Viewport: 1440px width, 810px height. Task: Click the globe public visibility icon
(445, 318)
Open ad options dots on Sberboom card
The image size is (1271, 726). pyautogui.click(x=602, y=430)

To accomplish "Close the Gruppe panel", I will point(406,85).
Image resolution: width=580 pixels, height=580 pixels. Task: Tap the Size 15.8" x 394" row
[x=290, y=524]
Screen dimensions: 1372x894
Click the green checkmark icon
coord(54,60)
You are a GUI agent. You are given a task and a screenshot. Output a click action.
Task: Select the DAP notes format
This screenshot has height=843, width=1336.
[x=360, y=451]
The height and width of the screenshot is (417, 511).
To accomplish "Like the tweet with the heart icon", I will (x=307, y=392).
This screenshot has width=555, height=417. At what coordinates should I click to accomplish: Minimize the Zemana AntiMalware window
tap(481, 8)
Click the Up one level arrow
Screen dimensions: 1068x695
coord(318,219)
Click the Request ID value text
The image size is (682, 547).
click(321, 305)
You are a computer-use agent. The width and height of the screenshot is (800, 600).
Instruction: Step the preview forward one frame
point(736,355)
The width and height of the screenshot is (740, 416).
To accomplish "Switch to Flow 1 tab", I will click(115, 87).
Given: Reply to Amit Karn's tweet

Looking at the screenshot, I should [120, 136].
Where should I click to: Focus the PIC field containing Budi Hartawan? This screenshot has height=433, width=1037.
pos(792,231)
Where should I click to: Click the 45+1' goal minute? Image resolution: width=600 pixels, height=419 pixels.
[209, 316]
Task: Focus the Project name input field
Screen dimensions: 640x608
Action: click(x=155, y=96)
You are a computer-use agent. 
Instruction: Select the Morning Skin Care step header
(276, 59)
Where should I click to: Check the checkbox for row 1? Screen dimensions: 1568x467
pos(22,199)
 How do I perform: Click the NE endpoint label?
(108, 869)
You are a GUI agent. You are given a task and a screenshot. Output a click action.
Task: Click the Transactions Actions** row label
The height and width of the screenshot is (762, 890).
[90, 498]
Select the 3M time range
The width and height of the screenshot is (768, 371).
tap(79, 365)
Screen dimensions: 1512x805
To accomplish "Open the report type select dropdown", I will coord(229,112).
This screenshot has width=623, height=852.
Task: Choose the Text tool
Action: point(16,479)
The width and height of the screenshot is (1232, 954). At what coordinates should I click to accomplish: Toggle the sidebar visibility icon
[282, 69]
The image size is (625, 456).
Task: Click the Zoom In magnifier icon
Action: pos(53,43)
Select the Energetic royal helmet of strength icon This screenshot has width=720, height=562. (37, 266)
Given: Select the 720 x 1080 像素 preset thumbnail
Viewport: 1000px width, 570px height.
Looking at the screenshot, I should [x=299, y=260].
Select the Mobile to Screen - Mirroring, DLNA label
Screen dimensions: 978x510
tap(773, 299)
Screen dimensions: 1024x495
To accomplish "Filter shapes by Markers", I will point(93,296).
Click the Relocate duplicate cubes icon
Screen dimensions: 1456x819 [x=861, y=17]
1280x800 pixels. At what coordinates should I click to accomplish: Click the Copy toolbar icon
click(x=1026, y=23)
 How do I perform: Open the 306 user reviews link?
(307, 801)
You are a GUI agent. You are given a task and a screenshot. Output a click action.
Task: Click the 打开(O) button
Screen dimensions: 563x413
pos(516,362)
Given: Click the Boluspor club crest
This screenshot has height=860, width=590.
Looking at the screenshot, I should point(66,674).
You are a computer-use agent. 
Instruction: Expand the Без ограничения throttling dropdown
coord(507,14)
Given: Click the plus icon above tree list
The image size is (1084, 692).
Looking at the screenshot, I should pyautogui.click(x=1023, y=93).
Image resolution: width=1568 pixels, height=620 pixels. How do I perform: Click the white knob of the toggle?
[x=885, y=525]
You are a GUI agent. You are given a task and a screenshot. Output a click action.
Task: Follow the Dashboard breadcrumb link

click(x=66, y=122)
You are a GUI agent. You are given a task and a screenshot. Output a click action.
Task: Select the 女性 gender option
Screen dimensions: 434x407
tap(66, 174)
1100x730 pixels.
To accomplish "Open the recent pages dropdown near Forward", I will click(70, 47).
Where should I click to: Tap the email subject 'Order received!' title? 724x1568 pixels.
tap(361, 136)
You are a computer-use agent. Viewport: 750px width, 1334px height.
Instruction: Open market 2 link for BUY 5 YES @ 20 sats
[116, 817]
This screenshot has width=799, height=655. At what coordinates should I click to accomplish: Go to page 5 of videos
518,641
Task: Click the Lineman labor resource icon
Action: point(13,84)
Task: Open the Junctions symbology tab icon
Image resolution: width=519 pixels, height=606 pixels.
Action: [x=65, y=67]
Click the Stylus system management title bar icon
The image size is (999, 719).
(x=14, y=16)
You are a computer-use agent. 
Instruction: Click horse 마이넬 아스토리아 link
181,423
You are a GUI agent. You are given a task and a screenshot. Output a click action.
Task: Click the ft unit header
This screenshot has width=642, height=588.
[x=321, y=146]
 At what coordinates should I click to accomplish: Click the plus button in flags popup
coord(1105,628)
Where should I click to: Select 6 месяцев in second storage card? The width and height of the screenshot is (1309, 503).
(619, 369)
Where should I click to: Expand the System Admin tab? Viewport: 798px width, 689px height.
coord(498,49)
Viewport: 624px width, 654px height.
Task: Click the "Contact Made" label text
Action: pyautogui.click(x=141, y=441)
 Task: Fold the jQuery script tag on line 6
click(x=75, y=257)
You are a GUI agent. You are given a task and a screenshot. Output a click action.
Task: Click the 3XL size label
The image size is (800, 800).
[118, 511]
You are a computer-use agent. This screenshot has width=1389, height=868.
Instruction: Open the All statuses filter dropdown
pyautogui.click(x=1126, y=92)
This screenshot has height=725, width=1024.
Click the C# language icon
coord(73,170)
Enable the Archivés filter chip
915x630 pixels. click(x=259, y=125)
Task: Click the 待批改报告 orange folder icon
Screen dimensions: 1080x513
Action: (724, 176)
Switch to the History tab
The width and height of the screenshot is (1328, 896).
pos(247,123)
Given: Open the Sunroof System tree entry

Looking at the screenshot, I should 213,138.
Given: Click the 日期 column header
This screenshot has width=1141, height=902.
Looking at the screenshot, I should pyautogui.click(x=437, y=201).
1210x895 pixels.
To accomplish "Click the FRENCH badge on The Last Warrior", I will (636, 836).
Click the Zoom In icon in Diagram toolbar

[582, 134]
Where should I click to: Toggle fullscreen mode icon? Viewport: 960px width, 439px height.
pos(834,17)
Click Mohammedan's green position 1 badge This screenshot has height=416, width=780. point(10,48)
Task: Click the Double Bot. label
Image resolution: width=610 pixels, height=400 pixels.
|---|
Work order :: Once the line with "Instruction: Select the" is found in the records above, print exactly that line and every line after it through the line with "Task: Click the 打开(O) button".

Solution for this problem ::
Instruction: Select the Morning Skin Care step header
(276, 59)
Where should I click to: Check the checkbox for row 1? Screen dimensions: 1568x467
pos(22,199)
 How do I perform: Click the NE endpoint label?
(108, 869)
You are a GUI agent. You are given a task and a screenshot. Output a click action.
Task: Click the Transactions Actions** row label
The height and width of the screenshot is (762, 890).
[90, 498]
Select the 3M time range
The width and height of the screenshot is (768, 371).
tap(79, 365)
Screen dimensions: 1512x805
To accomplish "Open the report type select dropdown", I will coord(229,112).
This screenshot has width=623, height=852.
Task: Choose the Text tool
Action: point(16,479)
The width and height of the screenshot is (1232, 954). At what coordinates should I click to accomplish: Toggle the sidebar visibility icon
[282, 69]
The image size is (625, 456).
Task: Click the Zoom In magnifier icon
Action: pos(53,43)
Select the Energetic royal helmet of strength icon This screenshot has width=720, height=562. (37, 266)
Given: Select the 720 x 1080 像素 preset thumbnail
Viewport: 1000px width, 570px height.
Looking at the screenshot, I should [x=299, y=260].
Select the Mobile to Screen - Mirroring, DLNA label
Screen dimensions: 978x510
tap(773, 299)
Screen dimensions: 1024x495
To accomplish "Filter shapes by Markers", I will point(93,296).
Click the Relocate duplicate cubes icon
Screen dimensions: 1456x819 [x=861, y=17]
1280x800 pixels. At what coordinates should I click to accomplish: Click the Copy toolbar icon
click(x=1026, y=23)
 How do I perform: Open the 306 user reviews link?
(307, 801)
You are a GUI agent. You are given a task and a screenshot. Output a click action.
Task: Click the 打开(O) button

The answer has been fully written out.